Sant Pau, Recinte Modernista
After visiting the Sagrada Familia we headed over to what was once a hospital, “Sant Pau, Recinte Modernista” were we spent a delightful afternoon wandering through the grounds, enjoying any buildings that were open and exploring the underground connecting tunnels.
The first Hospital de la Santa Creu i Sant Pau was built in 1401, making it one of Europe’s oldest hospital institutions. As Barcelona continued to grow along with advances in medicine, in 1901 officials decided it was time to construct a new hospital. The new hospital, the complex we visited, was designed by Lluís Domènech i Montaner and opened in 1930. In 2009 hospital operations were moved to new premises.
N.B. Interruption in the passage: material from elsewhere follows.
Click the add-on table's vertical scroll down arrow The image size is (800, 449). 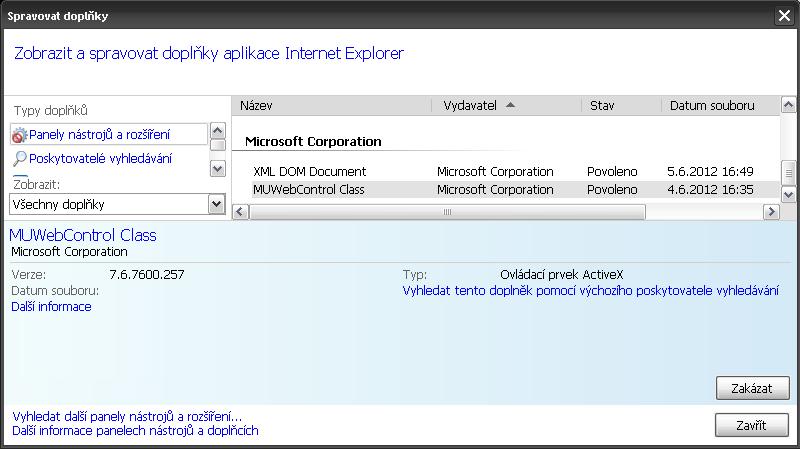point(788,194)
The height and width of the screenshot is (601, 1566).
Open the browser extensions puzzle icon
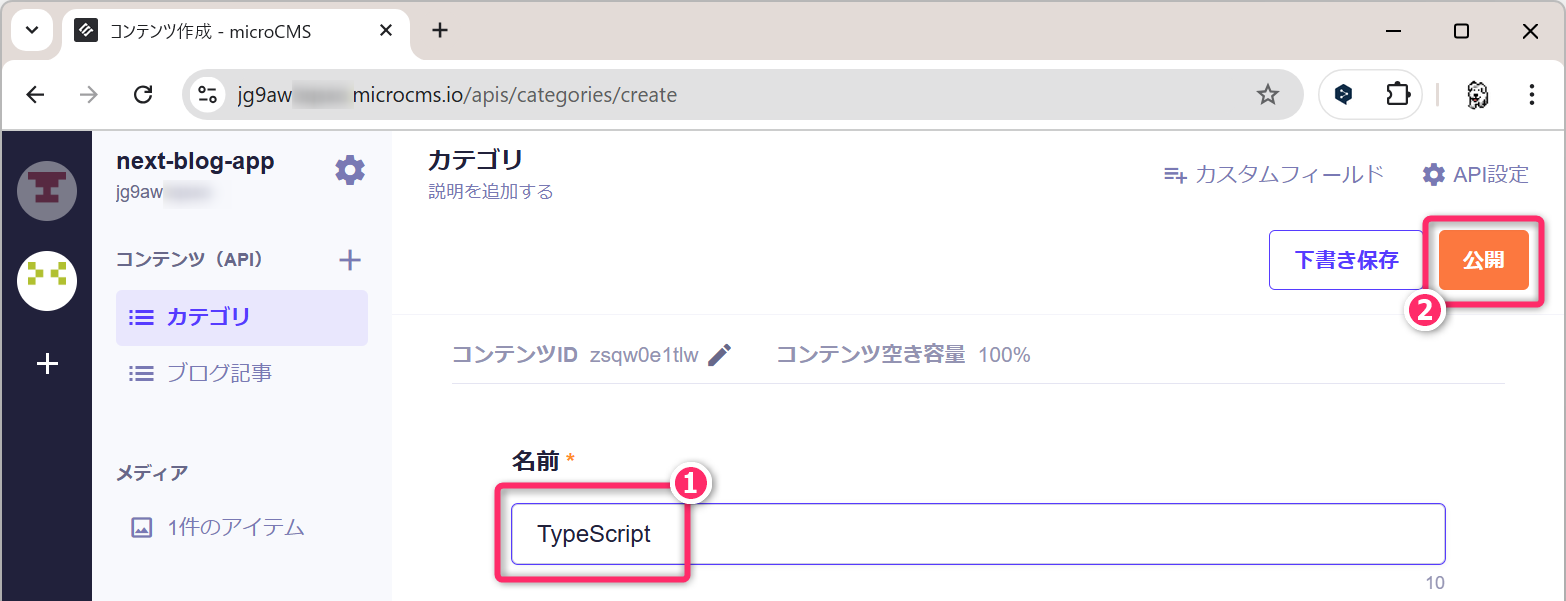coord(1397,95)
Restoration work was completed in 2014 and the Sant Pau, Recinte Modernista complex with the beautiful pavilions, was turned into a wonderful museum and cultural center. The Blood and Tissue Bank, the radiography department and the physical therapist department remain in some of the old buildings. What a beautiful setting to work in!
Montaner lived at the same time as Gaudí and although their styles are quite different, their use of color is similar and both are referred to as having a ‘modernisme’ style. Domènech i Montaner built two famous buildings that are collectively a UNESCO World Heritage Site. The Hospital de Sant Pau which we loved and the Palau de la Música Catalana (unfortunately time did not permit us to visit it).
Follow the link and you will see the gorgeous building, photos of the interior and especially of the ceiling.
In fairness we were not able to stay long enough to get a feel for Barcelona. There was so much we weren’t able to see during our short stay. When you travel too quickly there is little time to connect with the residents and discover a city’s secrets. Having said that, seeing the Sagrada Familia, learning what Antoni Gaudí, Lluís Domènech i Montaner and a handful of others created with their uniquely interesting architecture in the early 20th century, and the lasting effect is has had on Barcelona was, without a doubt, a thoroughly enriching experience.
Hasta luego, Barcelona. We hope to see you again.